Freedom of speech on trial
The trial of the distinguished Turkish writer Orhan Pamuk has raised fundamental issues relating to writers' freedom of speech in a frightening instance of nationalism run riot and embodied in law. What Pamuk, internationally the best-known Turkish writer of his generation, has dared to do is to challenge the state through referring to a dark episode in Turkish history, which the government has never admitted to. In February last year he commented in a Swiss newspaper that '30,000 Kurds and a million Armenians were killed in these lands and nobody but me dares to talk about it.'
Pamuk was right about nobody daring to talk about it. He has fallen foul of Article 301 of the new Turkish Penal Code, which makes it a crime to insult Turkishness. Because the Armenian massacre has never been publicly acknowledged by the Turkish government, references to it have now become in effect a criminal offence. Ultra-conservatives who do not want Turkey to move towards the West are baying for his blood and the court hearings were disrupted by verbal abuse and violence.

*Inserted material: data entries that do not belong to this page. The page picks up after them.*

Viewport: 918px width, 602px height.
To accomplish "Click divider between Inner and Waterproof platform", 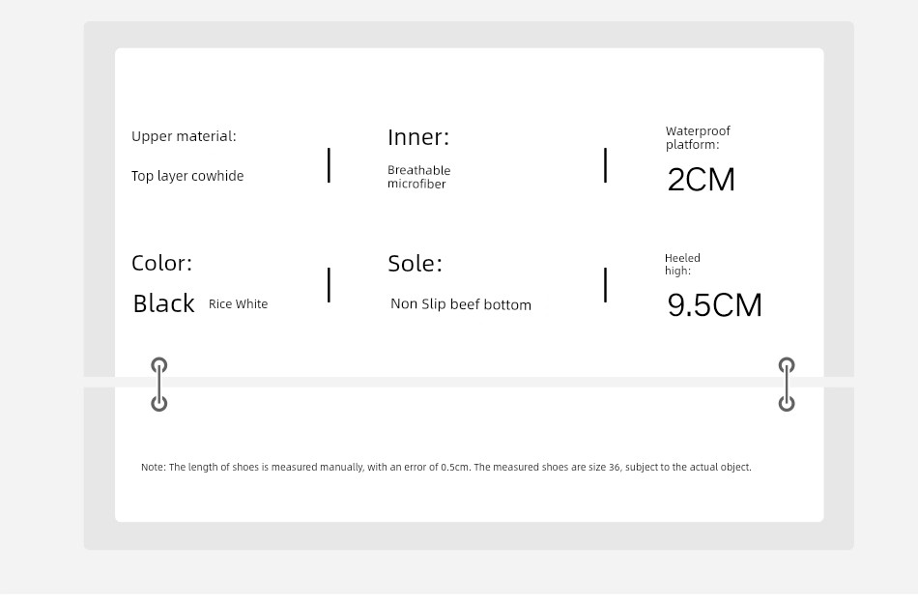I will pos(605,165).
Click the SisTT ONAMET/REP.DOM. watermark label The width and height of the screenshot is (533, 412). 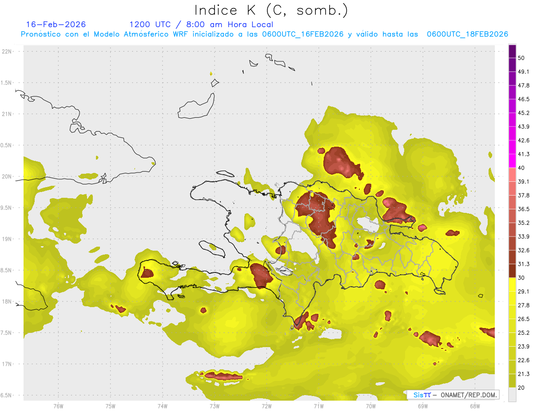(453, 395)
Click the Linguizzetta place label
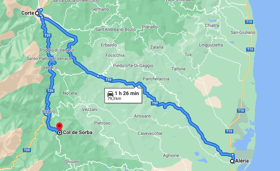 pyautogui.click(x=211, y=45)
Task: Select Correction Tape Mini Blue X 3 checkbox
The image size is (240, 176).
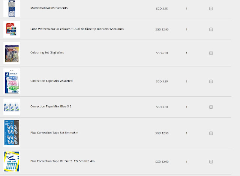Action: [x=211, y=107]
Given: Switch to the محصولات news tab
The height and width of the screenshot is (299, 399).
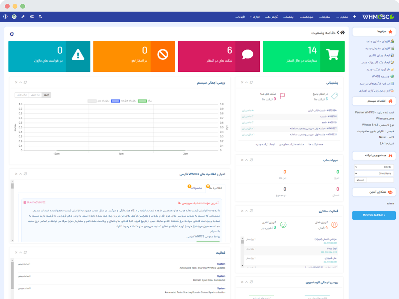Looking at the screenshot, I should (x=196, y=188).
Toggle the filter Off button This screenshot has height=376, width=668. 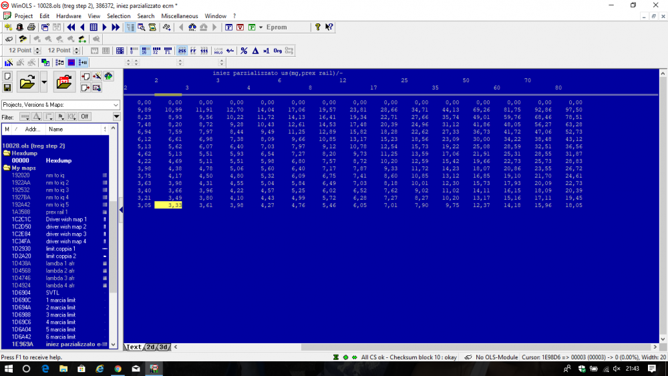pos(85,116)
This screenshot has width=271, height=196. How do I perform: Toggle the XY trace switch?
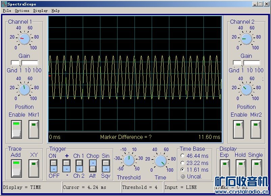coord(34,168)
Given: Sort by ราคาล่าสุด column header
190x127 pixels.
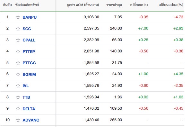Looking at the screenshot, I should [x=114, y=5].
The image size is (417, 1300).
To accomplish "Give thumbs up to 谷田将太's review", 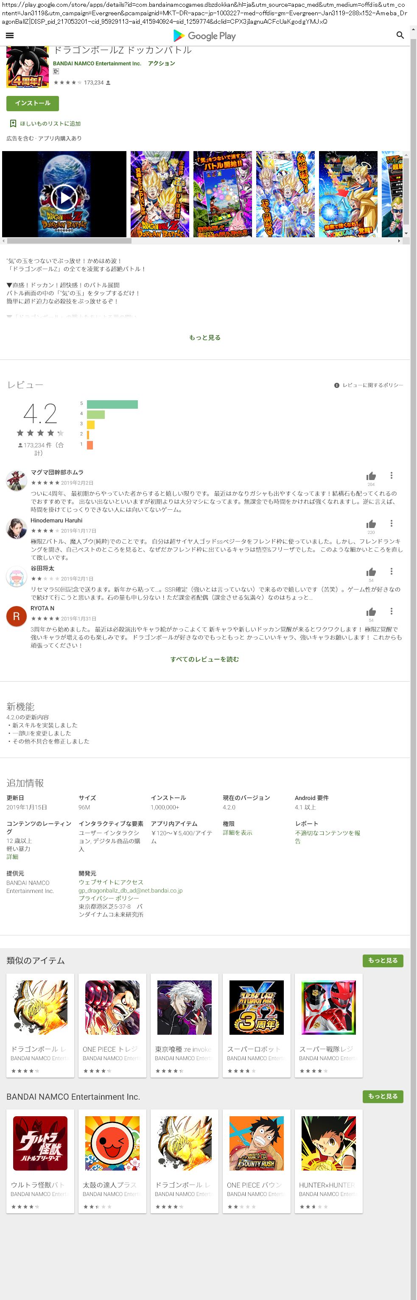I will click(371, 572).
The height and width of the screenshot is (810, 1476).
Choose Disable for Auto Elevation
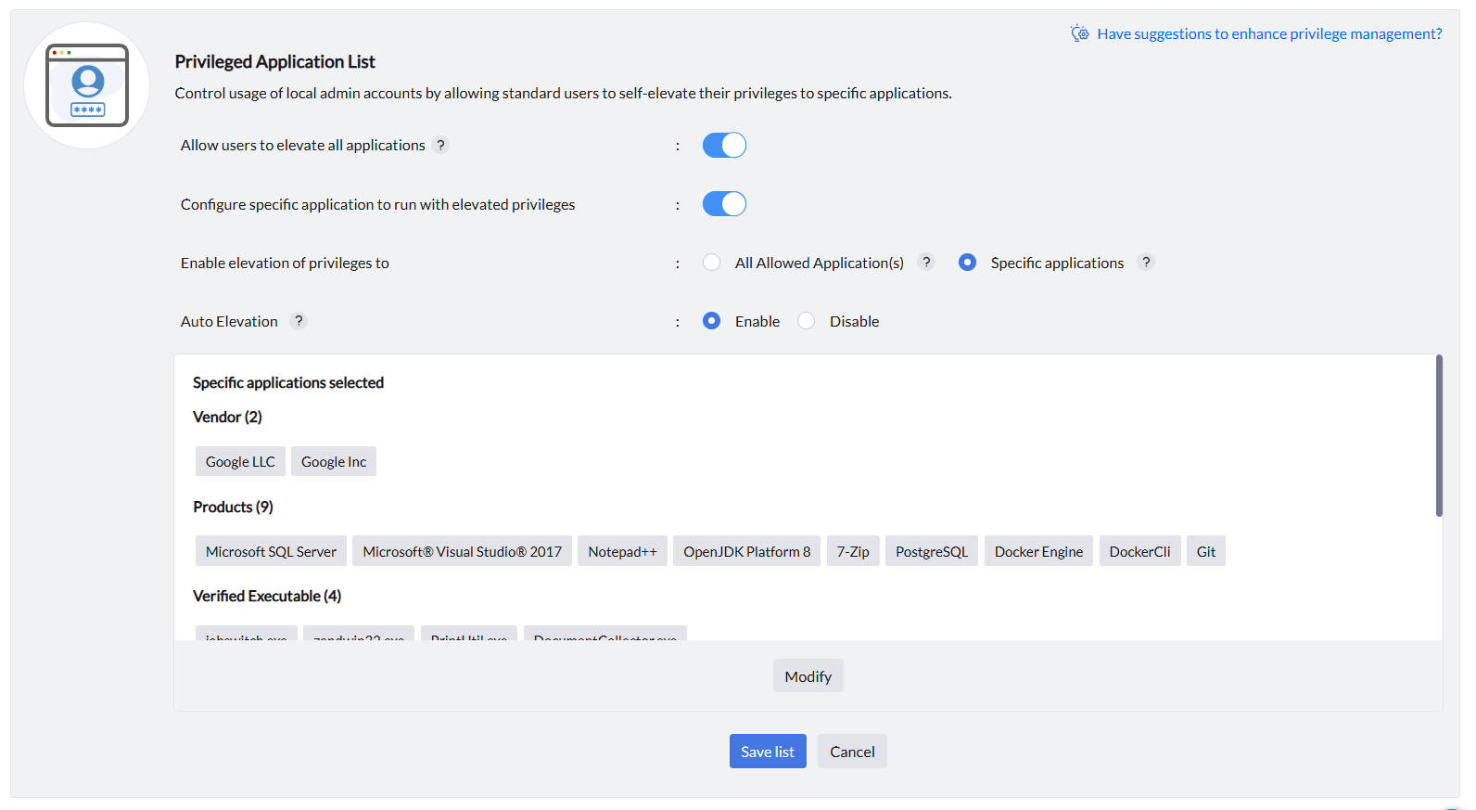807,321
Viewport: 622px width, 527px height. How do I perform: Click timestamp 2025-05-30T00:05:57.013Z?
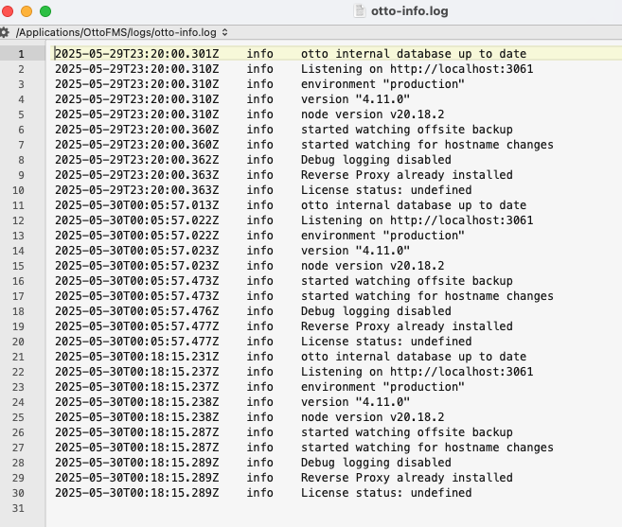pyautogui.click(x=137, y=205)
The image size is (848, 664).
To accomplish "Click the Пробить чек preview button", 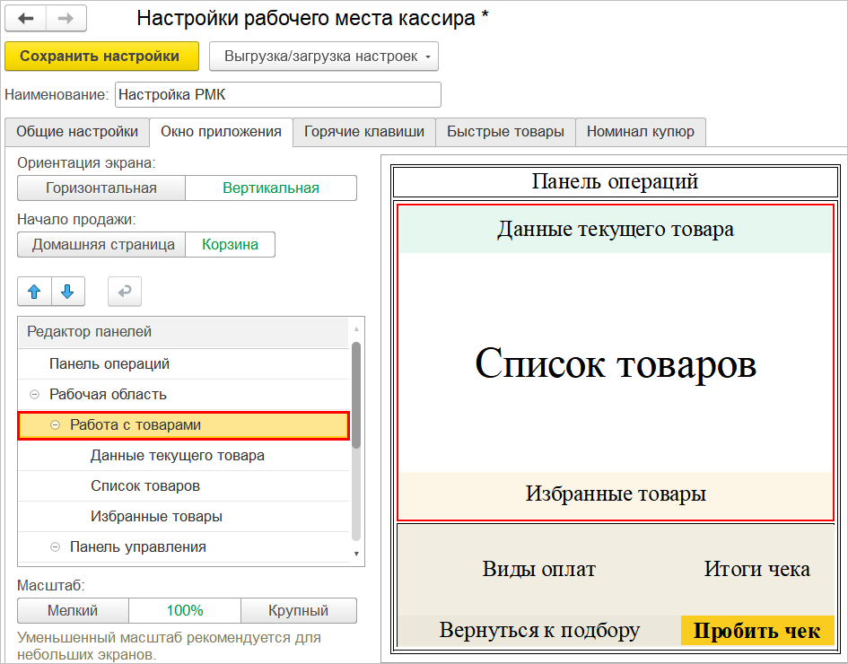I will click(756, 631).
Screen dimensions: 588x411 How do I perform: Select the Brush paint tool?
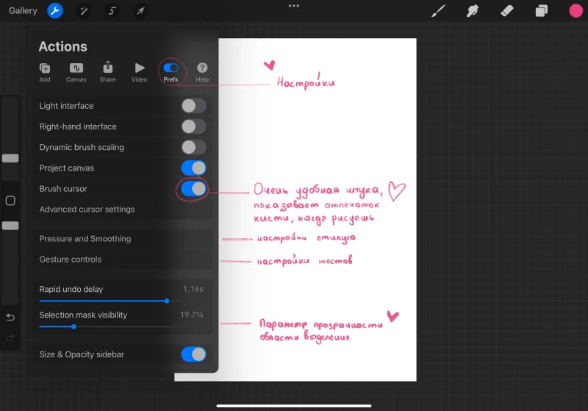pos(438,11)
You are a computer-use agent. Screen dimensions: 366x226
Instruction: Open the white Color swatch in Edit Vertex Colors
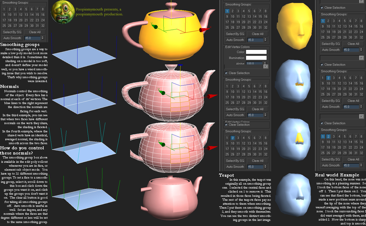point(256,52)
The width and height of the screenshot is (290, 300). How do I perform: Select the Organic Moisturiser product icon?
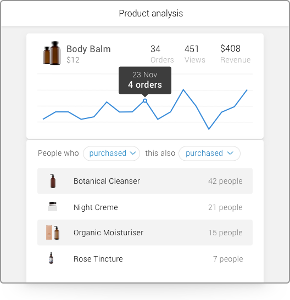click(x=53, y=233)
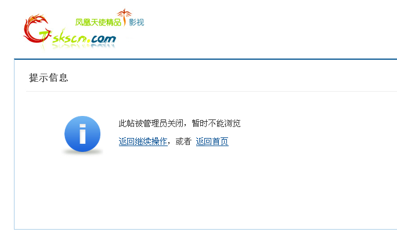
Task: Click the orange phoenix angel emblem
Action: click(x=124, y=17)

In a very real way, Turkey's future may depend on how it deals with this issue. There are plenty of people who feel that a country which will try its writers for acknowledging the historical truth should not become part of the European Union. But the wider issue is that of freedom of speech as embodied in the struggle of one brave writer to make his country face the truth about the past. We can only hope that the Ministry of Justice, to which the case has been referred, will act against the rising tide of xenophobia; that Paumk will escape the three year sentence in a Turkish jail with which he is threatened; and that Article 301 will be repealed, allowing Turkish writers the freedom of expression that is so important for all writers.